## Extract:
++++++++
Multiple Databases

Tier: Free, Premium, Ultimate Offering: GitLab Self-Managed
History
caution
This feature is not ready for production use

By default, GitLab uses a single application database, referred to as the main database.

To scale GitLab, you can configure GitLab to use multiple application databases.

Due to known issues, configuring GitLab with multiple databases is in limited beta.

After you have set up multiple databases, GitLab uses a second application database for CI/CD features, referred to as the ci database. We do not exclude hosting both databases on a single PostgreSQL instance.

All tables have exactly the same structure in both the main, and ci databases. Some examples:

  • When multiple databases are configured, the ci_pipelines table exists in both the main and ci databases, but GitLab reads and writes only to the ci_pipelines table in the ci database.
  • Similarly, the projects table exists in both the main and ci databases, but GitLab reads and writes only to the projects table in the main database.
++++++++
## Listed records:

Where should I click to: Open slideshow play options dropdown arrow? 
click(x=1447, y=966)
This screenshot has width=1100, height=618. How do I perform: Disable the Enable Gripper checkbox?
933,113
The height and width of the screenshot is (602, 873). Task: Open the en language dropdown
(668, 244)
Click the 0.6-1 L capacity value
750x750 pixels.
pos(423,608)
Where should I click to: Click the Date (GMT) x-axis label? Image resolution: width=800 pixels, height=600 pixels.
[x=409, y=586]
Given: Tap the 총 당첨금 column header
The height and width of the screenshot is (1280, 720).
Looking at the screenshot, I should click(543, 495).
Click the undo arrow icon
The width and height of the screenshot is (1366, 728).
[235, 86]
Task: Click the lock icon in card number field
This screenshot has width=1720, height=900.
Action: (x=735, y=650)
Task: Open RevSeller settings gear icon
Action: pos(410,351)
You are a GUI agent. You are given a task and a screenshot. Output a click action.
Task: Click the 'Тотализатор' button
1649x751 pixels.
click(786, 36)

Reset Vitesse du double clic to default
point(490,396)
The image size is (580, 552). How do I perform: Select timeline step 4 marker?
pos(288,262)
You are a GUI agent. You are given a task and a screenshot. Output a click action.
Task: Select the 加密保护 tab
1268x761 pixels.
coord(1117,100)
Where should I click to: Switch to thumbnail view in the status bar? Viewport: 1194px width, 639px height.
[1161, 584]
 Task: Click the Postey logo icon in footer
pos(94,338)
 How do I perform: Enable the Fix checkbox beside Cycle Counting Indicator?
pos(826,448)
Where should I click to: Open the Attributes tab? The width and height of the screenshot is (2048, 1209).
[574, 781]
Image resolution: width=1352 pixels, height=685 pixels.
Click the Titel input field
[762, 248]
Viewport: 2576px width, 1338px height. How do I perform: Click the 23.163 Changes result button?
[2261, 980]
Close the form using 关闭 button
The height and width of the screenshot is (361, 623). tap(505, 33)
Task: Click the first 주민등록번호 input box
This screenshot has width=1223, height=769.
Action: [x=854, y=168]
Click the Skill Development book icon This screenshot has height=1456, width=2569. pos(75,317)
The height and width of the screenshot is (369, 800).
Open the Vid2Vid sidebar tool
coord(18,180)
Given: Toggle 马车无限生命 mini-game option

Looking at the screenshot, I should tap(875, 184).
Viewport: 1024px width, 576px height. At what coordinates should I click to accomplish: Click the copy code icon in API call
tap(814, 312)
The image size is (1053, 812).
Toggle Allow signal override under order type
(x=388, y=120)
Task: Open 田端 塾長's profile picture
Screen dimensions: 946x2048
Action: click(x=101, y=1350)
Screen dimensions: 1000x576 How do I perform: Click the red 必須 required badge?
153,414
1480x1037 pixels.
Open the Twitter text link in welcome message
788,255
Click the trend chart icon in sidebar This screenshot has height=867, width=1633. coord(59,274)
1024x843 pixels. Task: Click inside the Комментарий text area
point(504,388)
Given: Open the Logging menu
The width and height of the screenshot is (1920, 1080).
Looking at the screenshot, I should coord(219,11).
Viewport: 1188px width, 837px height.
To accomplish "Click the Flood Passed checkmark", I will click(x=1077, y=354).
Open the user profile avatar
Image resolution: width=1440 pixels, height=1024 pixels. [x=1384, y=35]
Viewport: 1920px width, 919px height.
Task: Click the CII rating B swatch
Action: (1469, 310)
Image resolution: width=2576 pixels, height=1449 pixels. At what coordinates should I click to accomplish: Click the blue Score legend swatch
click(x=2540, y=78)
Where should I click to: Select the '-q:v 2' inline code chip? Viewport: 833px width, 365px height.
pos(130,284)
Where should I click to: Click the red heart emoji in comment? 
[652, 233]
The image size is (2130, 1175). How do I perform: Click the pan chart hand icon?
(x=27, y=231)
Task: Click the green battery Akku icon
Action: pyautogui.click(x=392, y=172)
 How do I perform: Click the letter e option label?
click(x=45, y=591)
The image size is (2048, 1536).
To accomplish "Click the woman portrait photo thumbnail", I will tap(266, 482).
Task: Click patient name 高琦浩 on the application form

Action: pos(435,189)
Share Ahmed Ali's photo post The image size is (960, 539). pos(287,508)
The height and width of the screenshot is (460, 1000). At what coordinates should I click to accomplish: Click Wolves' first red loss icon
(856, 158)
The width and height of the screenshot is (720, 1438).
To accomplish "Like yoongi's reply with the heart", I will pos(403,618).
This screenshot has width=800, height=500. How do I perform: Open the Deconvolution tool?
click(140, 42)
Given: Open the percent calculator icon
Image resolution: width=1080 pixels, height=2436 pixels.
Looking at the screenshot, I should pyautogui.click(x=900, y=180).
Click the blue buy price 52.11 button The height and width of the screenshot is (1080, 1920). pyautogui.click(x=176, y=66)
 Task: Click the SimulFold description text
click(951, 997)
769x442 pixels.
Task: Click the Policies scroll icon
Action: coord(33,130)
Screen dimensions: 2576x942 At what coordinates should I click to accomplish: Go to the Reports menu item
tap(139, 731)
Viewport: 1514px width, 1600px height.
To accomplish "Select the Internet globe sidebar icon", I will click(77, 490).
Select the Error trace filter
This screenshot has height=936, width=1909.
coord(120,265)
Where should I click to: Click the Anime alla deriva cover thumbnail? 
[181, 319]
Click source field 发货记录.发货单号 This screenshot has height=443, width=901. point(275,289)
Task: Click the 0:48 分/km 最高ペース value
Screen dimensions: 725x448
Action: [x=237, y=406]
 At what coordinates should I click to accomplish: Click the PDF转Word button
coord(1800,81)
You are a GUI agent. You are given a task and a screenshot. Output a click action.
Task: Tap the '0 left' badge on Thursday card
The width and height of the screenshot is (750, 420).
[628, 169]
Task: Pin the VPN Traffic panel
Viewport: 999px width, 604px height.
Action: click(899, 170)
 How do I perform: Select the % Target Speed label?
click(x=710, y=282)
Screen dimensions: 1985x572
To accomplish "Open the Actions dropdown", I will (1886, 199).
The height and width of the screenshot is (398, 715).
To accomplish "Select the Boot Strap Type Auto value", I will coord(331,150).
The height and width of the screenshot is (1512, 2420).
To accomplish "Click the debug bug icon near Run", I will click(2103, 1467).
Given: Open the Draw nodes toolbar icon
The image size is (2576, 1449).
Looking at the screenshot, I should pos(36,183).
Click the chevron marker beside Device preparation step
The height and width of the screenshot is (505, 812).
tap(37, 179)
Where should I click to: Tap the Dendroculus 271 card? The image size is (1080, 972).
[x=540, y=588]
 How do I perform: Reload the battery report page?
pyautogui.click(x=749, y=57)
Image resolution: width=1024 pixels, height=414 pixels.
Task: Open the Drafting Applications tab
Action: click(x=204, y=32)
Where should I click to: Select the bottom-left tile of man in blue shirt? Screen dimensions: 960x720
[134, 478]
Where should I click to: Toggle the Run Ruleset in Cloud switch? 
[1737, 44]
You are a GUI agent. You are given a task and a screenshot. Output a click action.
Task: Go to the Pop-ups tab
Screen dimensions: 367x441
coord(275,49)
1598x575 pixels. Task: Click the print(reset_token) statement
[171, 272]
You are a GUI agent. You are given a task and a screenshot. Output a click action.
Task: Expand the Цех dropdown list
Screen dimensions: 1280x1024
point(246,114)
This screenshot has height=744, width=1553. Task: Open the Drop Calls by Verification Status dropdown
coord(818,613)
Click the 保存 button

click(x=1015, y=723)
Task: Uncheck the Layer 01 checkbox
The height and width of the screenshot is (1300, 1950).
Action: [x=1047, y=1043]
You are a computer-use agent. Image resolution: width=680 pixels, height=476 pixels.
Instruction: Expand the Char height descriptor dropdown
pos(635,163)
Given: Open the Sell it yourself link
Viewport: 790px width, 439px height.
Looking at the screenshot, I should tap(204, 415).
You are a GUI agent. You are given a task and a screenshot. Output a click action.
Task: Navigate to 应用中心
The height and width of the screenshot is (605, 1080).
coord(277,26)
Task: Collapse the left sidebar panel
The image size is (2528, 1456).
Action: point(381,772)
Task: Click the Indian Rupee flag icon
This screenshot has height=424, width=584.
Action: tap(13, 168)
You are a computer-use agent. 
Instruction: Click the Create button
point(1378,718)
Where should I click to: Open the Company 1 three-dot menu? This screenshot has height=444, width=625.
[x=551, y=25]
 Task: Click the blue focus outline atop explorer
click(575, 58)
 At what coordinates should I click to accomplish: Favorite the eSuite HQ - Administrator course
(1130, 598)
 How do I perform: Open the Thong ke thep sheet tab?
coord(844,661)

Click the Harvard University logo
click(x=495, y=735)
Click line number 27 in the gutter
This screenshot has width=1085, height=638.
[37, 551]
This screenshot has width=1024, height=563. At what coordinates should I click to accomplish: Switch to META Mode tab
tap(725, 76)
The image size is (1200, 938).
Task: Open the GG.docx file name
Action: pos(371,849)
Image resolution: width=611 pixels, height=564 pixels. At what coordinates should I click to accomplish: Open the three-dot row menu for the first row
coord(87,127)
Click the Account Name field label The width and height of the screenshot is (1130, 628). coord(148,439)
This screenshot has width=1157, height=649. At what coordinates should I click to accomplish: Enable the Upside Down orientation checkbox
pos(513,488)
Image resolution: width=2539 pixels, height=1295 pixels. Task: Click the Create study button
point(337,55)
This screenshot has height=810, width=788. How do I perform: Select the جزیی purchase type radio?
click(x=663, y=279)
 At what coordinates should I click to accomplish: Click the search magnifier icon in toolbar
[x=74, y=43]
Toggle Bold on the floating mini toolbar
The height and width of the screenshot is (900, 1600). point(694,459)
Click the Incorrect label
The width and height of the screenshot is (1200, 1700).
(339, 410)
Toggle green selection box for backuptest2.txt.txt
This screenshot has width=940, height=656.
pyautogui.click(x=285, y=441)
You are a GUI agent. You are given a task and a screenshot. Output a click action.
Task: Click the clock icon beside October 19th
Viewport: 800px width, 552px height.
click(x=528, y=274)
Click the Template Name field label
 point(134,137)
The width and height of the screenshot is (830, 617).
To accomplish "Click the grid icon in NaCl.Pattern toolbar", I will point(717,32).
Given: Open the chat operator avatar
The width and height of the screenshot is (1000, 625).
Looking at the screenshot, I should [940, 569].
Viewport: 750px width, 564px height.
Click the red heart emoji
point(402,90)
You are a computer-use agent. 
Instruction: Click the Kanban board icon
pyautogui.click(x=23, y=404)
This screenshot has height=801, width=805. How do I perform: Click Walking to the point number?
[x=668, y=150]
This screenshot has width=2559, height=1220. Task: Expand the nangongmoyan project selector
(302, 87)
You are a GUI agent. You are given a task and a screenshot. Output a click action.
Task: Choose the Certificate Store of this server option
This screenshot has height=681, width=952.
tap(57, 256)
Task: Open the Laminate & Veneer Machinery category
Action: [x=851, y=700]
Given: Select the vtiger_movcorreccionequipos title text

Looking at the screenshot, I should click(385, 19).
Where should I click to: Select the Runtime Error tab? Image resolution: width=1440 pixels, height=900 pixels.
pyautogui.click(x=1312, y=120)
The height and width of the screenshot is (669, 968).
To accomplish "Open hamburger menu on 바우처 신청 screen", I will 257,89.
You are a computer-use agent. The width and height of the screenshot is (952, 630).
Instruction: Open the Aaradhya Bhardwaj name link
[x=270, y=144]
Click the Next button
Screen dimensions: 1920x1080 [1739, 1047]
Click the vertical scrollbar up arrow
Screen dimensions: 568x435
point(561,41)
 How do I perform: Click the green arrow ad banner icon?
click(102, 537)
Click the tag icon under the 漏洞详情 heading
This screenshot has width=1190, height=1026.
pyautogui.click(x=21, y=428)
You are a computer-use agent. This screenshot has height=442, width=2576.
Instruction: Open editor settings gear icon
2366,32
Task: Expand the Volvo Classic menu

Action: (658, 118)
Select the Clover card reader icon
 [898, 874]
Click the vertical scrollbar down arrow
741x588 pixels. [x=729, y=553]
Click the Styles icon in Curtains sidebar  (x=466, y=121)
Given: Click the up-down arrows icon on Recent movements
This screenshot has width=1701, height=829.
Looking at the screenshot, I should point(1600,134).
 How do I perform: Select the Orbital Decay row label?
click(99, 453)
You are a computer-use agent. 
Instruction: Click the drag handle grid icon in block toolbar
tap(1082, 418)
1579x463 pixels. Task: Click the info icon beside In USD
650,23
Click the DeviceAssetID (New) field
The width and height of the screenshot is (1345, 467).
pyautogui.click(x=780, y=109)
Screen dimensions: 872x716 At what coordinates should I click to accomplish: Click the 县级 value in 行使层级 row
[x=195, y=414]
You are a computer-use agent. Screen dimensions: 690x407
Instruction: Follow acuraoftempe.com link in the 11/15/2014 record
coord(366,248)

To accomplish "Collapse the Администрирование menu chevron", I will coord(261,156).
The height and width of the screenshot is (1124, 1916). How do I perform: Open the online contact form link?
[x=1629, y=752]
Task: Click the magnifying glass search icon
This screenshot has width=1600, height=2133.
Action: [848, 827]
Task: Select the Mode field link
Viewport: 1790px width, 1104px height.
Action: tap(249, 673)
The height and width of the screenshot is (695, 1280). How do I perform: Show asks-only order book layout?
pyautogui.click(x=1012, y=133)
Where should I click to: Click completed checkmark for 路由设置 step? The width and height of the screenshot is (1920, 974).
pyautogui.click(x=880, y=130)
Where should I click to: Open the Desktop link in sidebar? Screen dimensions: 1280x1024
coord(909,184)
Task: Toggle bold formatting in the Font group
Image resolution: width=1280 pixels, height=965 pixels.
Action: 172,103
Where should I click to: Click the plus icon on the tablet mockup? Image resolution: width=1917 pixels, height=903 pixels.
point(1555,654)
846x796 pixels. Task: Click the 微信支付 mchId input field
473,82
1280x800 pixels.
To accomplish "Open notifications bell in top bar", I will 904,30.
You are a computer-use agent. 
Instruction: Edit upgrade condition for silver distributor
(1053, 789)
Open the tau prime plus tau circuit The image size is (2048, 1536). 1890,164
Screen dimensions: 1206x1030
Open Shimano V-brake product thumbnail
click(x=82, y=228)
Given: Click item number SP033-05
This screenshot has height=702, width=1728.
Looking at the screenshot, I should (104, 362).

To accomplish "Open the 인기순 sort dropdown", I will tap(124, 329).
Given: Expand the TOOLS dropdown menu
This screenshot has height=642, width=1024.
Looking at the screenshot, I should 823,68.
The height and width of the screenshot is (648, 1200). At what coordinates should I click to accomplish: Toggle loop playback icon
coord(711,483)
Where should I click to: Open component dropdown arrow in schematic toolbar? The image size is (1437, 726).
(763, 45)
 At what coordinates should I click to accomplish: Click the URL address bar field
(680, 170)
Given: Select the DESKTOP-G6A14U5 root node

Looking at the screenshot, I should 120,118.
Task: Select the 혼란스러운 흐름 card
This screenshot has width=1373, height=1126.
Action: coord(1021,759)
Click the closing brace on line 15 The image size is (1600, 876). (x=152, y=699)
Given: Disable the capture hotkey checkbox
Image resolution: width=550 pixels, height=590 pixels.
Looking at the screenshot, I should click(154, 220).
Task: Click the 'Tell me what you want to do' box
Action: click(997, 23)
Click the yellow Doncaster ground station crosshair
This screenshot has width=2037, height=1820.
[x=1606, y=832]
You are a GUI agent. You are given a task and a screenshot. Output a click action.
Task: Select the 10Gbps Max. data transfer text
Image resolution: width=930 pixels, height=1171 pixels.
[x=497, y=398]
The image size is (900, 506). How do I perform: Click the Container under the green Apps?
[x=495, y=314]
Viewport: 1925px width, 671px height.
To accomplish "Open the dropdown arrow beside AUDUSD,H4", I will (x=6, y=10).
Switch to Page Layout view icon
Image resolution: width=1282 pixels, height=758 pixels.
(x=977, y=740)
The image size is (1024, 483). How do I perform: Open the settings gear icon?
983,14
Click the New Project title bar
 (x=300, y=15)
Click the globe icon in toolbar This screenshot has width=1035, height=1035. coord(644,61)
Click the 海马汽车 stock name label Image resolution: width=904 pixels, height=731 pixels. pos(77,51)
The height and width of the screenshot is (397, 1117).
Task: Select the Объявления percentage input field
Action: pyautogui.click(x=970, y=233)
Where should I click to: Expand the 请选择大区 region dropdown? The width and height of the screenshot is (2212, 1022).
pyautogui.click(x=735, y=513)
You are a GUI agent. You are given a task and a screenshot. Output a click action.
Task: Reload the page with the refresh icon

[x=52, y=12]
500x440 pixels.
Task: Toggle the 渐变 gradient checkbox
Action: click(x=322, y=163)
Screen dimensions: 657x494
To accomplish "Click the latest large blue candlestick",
++++++++
## Task requirements:
(A) In the multiple databases extract, what is the second application database for CI/CD features called?
(B) Retype the part of the multiple databases extract starting at "To scale GitLab, you" and ending at "in the ci database.".
(C) Continue the multiple databases extract from the point where it stops.
The rows have nothing to do with the multiple databases extract.

## Results of the exercise:
(A) It is called the ci database.

(B)
To scale GitLab, you can configure GitLab to use multiple application databases.

Due to known issues, configuring GitLab with multiple databases is in limited beta.

After you have set up multiple databases, GitLab uses a second application database for CI/CD features, referred to as the ci database. We do not exclude hosting both databases on a single PostgreSQL instance.

All tables have exactly the same structure in both the main, and ci databases. Some examples:

  • When multiple databases are configured, the ci_pipelines table exists in both the main and ci databases, but GitLab reads and writes only to the ci_pipelines table in the ci database.

(C)
  • For some tables (such as loose_foreign_keys_deleted_records) GitLab reads and writes to both the main and ci databases. See the development documentation

Known issues

  • Once data is migrated to the ci database, you cannot migrate it back.
  • Significant downtime is expected for larger installations (database sizes of more 100 GB).
  • Running two databases is not yet supported with Geo.

Migrate existing installations using a script

History
  • A script for migrating existing Linux package installations was introduced in GitLab 16.8.

Existing Linux package installations

This migration requires downtime. If something unexpected happens during the migration, it is safe to start over.

Preparation

  1. Verify available disk space:

    • The database node that will store the gitlabhq_production_ci database needs enough space to store a copy of the existing database: we duplicate gitlabhq_production. Run the following SQL query to find out how much space is needed. Add 25%, to ensure you will not run out of disk space.

      sudo gitlab-psql -c "SELECT pg_size_pretty( pg_database_size('gitlabhq_production') );"
      
    • During the process, a dump of the gitlabhq_production database needs to be temporarily stored on the filesystem of the node that will run the migration. Execute the following SQL statement to find out how much local disk space will be used. Add 25%, to ensure you will not run out of disk space.

      sudo gitlab-psql -c "select sum(pg_table_size(concat(table_schema,'.',table_name))) from information_schema.tables where table_catalog = 'gitlabhq_production' and table_type = 'BASE TABLE'"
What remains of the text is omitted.